Honestly I think you need to more seriously consider cloud for this. I do not think its gonna be economical to go bare-metal for this purpose.

I will be using pcie 3 x16 risers and powerful fan solutions so in general I don’t really care about what kind of stock GPU cooling I got.

It is true that an 3090 could be faster than 3x 3060 at same price but I would have got more aggregated memory with 3x 3060. I don’t know why you think stacks of 3060 would not train well. Have you used DeepSpeed ZeRO for training/inference on multiple-gpu/multiple-node?
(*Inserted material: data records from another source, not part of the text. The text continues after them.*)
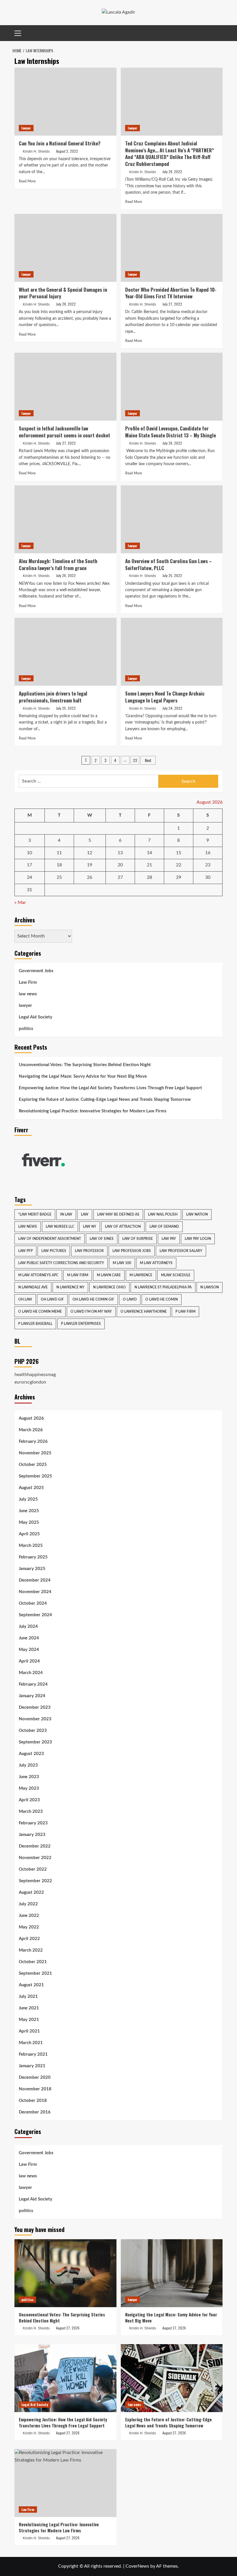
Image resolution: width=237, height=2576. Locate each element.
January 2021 (32, 2066)
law (84, 1214)
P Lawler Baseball (35, 1323)
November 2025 (35, 1453)
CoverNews (137, 2566)
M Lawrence (140, 1275)
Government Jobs (36, 971)
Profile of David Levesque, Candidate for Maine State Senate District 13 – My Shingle (170, 432)
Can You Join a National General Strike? (60, 143)
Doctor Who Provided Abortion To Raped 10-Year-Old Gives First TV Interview (170, 293)
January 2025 (32, 1569)
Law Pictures (53, 1251)
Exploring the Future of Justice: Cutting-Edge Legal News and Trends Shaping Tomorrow (105, 1099)
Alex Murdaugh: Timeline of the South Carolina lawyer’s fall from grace (58, 564)
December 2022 (35, 1846)
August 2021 (31, 1985)
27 (120, 877)
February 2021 (33, 2054)
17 (29, 865)
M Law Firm (77, 1275)
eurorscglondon (30, 1382)
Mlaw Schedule (175, 1275)
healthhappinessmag (35, 1374)
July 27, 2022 (172, 304)
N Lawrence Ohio (109, 1287)
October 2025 (33, 1464)
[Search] (219, 33)
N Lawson (209, 1287)
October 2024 (33, 1603)
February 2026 (33, 1441)
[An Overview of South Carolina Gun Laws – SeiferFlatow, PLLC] (172, 519)
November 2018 (35, 2089)
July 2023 (28, 1765)
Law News (27, 1226)
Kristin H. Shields (36, 151)
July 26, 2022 (172, 443)
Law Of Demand (164, 1226)
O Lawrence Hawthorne (144, 1311)
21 (149, 865)
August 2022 (31, 1892)
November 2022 (35, 1858)
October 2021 (33, 1962)
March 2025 (31, 1545)
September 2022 (35, 1881)
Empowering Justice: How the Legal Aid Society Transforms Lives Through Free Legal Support (110, 1088)
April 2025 (29, 1534)
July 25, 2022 (172, 575)
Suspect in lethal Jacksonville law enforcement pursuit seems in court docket (64, 432)
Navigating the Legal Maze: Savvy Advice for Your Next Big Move (83, 1076)
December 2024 (35, 1580)
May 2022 (29, 1927)
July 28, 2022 (66, 304)
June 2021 (29, 2008)
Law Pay (169, 1238)
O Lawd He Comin (161, 1299)
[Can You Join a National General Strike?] (65, 102)
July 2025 (28, 1499)
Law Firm (28, 982)
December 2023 (35, 1707)
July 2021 (28, 1996)
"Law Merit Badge (34, 1214)
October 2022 (33, 1869)
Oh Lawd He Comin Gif (93, 1299)
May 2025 (29, 1522)
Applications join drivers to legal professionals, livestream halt (53, 697)
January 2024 (32, 1696)
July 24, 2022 (172, 708)
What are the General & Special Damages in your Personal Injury (63, 293)
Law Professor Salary (181, 1251)
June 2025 (29, 1511)
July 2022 (28, 1904)
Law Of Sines (102, 1238)
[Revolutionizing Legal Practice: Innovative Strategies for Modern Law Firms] (65, 2483)
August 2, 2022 (67, 151)
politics (26, 1029)
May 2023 (29, 1788)
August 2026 (31, 1418)
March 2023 (31, 1811)
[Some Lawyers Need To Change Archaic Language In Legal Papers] (172, 652)
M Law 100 (122, 1263)
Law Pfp (25, 1251)
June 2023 (29, 1777)
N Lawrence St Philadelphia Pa (163, 1287)
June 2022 (29, 1915)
If I only have to do this task once, I would have considered cloud. But we are not looking to do it once as our club members would likely be using the cluster 24/7 to train more models (of different architecture) after this task is finished. Therefore, cloud is not economically viable.

This is a bit after the last response…
x99 has 40 pcie lanes max per CPU. So 5 cards max at 16 lanes not including any other add in cards or how the motherboard routes connections (4 more likely unless 8 lanes are used then 8 cards max per cpu). x99 is also pcie gen 3.0 meaning you will have some degredation in performance with Nvidia 3000 series that is gen 4.0.

My very limited test testing gen 4.0 vs gen 3.0 with 16 lanes was 10% drop in some applications but milage will heavily vary. My tests were more gaming oriented.